In the front office, discussions on moving forward have begun. But as free agency and the NHL Draft -- the first offseason opportunities to find remedies -- begin this week and carry through into next month, the Blueshirts have limited room to maneuver.
Fifteen players are under contract -- seven forwards, six defensemen and goalies Henrik Lundqvist and Cam Talbot -- putting the club about $11.5 million under the salary cap, which is projected to be about $71 million.
With 10 of those players having various no-move or no-trade clauses, that's a serious squeeze, which means to sign their key restricted free agents -- center Derek Stepan and wingers Carl Hagelin, J.T. Miller and Jesper Fast -- the Rangers must make tough choices.
They cannot afford to keep unrestricted free agent Martin St. Louis, who is 40 years old and carries a $5.6-million cap charge. He wore down late in the season and the playoffs. They almost certainly will trade Talbot, a valuable backup who is being sought by teams in need of a No. 1 netminder. He is due to earn $1.45 million in 2015-16.
And that still might not provide enough flexibility to resign RFAs and add depth, which is why there has been speculation about trading players such as defenseman Kevin Klein, who earns $2.9 million a season.
Stepan, 25, a legitimate two-way center who had 12 points in 19 playoff games after recording 55 points in 68 regular-season games, must be retained. But he likely will double his salary and his cap charge of $3.075 million will soar. Hagelin, one of the fastest skaters in the league, carried a cap hit of $2.2 million and is due to earn closer to $3 million. Young forwards Fast ($696,801) and Miller ($659,104), who made great strides last season, will get raises.
To be sure, the Rangers are pinning some hopes on breakthroughs by youngsters, including 6-3 defenseman Brady Skjei and center Oscar Lindberg, who was 28-28-56 in 75 games in Hartford.
Skjei, 21, a first-round draft pick in 2012, "is gonna push some guys in camp," said Gordie Clark, the Rangers' director of player personnel since 2007. Skjei, who played in 23 games in Hartford, including 15 in the AHL playoffs after leaving the University of Minnesota, "is well-developed and going to get even stronger," Clark said.
Lindberg, 23, who had 16 points in 15 playoff games, led the Wolfpack in shots.
Barring a surprise trade during the draft on Friday and Saturday at the BT...T Center in Sunrise, Florida, it will be the third straight year that the Rangers don't have a first-round pick, thanks to trades for St. Louis and Keith Yandle. They also don't have a fifth-rounder and currently hold the 59th, 89th, 119th, 179th and 209th picks.
Other teams have many early picks.
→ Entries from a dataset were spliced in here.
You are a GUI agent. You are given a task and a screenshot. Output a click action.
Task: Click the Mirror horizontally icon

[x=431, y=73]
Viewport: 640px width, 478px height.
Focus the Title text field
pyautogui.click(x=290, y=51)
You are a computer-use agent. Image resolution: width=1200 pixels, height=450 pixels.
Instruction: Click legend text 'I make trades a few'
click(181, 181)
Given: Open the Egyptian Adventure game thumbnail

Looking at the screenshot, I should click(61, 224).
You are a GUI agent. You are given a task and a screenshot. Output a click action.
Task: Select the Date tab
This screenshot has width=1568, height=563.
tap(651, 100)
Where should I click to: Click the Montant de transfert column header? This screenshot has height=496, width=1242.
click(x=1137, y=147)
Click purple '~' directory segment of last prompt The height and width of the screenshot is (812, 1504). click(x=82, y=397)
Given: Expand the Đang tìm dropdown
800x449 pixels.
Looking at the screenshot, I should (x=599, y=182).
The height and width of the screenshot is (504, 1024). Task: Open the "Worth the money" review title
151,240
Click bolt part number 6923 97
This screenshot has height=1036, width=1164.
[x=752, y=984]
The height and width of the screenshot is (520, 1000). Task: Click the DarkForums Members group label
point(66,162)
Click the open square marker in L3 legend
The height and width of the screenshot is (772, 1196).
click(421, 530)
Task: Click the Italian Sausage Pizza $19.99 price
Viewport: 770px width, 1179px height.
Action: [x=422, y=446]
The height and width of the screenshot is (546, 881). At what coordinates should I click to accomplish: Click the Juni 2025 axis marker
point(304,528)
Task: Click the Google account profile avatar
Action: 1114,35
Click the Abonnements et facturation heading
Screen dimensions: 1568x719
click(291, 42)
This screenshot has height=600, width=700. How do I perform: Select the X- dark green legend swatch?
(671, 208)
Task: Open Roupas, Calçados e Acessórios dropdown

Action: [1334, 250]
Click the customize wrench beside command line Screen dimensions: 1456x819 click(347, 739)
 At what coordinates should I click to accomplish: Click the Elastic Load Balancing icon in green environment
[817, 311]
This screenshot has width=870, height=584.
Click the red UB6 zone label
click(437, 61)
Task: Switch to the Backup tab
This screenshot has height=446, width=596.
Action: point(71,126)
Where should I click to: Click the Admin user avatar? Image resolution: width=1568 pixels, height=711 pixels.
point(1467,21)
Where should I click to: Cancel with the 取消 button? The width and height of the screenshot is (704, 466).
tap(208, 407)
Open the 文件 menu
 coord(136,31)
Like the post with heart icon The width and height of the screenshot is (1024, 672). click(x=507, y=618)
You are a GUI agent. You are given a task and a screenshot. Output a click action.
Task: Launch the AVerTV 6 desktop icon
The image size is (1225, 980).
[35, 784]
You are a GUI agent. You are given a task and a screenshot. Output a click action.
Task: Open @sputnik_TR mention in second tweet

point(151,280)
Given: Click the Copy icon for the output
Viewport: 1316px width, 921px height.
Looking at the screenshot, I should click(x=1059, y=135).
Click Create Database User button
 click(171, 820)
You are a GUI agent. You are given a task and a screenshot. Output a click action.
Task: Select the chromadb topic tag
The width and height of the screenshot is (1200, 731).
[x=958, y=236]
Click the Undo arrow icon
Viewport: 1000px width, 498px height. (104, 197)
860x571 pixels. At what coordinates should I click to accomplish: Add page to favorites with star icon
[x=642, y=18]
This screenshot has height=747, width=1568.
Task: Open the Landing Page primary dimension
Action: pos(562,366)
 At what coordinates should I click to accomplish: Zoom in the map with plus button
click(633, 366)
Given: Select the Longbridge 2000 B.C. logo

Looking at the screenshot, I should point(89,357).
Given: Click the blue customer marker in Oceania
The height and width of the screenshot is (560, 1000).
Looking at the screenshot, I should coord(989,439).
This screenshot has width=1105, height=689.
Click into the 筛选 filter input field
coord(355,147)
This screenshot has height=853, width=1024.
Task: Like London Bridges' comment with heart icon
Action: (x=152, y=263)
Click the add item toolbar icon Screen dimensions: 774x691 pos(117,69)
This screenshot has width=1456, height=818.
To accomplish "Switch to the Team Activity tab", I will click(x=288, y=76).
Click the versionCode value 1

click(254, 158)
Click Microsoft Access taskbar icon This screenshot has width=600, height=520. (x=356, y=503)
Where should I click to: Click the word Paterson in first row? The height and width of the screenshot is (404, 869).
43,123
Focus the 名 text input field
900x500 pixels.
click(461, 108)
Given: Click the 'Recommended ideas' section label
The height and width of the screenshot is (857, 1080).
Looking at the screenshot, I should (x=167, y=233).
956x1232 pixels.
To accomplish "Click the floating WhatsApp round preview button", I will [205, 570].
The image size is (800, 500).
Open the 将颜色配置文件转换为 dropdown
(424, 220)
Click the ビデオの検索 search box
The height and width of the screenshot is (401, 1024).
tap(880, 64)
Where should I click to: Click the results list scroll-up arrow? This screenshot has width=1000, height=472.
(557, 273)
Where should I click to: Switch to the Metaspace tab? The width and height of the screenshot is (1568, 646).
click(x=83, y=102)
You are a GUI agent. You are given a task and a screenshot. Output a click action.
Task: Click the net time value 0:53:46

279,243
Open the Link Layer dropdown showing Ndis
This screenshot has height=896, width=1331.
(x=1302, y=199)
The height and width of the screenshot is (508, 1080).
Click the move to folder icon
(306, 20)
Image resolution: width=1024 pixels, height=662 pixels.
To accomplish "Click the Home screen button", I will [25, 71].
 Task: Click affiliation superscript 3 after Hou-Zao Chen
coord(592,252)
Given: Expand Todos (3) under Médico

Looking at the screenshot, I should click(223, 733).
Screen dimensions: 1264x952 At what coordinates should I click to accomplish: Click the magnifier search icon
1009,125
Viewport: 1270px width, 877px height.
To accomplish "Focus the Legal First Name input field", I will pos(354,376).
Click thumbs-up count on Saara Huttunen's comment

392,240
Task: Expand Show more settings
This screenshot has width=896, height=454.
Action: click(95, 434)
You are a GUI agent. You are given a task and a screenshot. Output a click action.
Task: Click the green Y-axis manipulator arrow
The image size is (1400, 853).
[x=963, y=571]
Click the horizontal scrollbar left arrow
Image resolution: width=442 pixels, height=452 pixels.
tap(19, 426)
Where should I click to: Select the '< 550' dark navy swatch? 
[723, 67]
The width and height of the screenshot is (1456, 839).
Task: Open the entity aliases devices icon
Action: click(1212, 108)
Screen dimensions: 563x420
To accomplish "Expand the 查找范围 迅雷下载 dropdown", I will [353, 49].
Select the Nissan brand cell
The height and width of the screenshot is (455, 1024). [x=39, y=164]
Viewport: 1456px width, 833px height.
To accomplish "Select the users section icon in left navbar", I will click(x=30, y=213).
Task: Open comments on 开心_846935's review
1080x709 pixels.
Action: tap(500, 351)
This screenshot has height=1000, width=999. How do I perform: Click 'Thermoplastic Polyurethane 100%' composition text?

The Blue Jackets have six in the first 69 and the Flames have six in the first 83. Last June, the Rangers chose seven players, and they might be able to increase that number this year. "It's tough when you don't have a first-rounder and you sit and watch all that talent go by," Clark said.
The Rangers chose three goaltending prospects in the previous two years (Brandon Halverson, Igor Shestyerkin and Mackenzie Skapski), and Clark said, "You're always looking for centers and D."
Last summer, Derek Dorsett was traded to Vancouver, Brad Richards' multiyear contract was bought out and Anton Stralman was allowed to walk. Brian Boyle wasn't deemed a fit and, like Stralman, left for Tampa Bay.
The Rangers also signed Tanner Glass, took a chance on center Matthew Lombardi (who was playing in Switzerland), signed Lee Stempniak to a one-year, $900,000 deal and acquired depth defenseman Matt Hunwick, who could be re-signed, for $600,000.
A similar roster turnover before the 2015-16 season isn't feasible. Most of the Rangers who ended the season presumably will start the next one with the Blueshirts in October.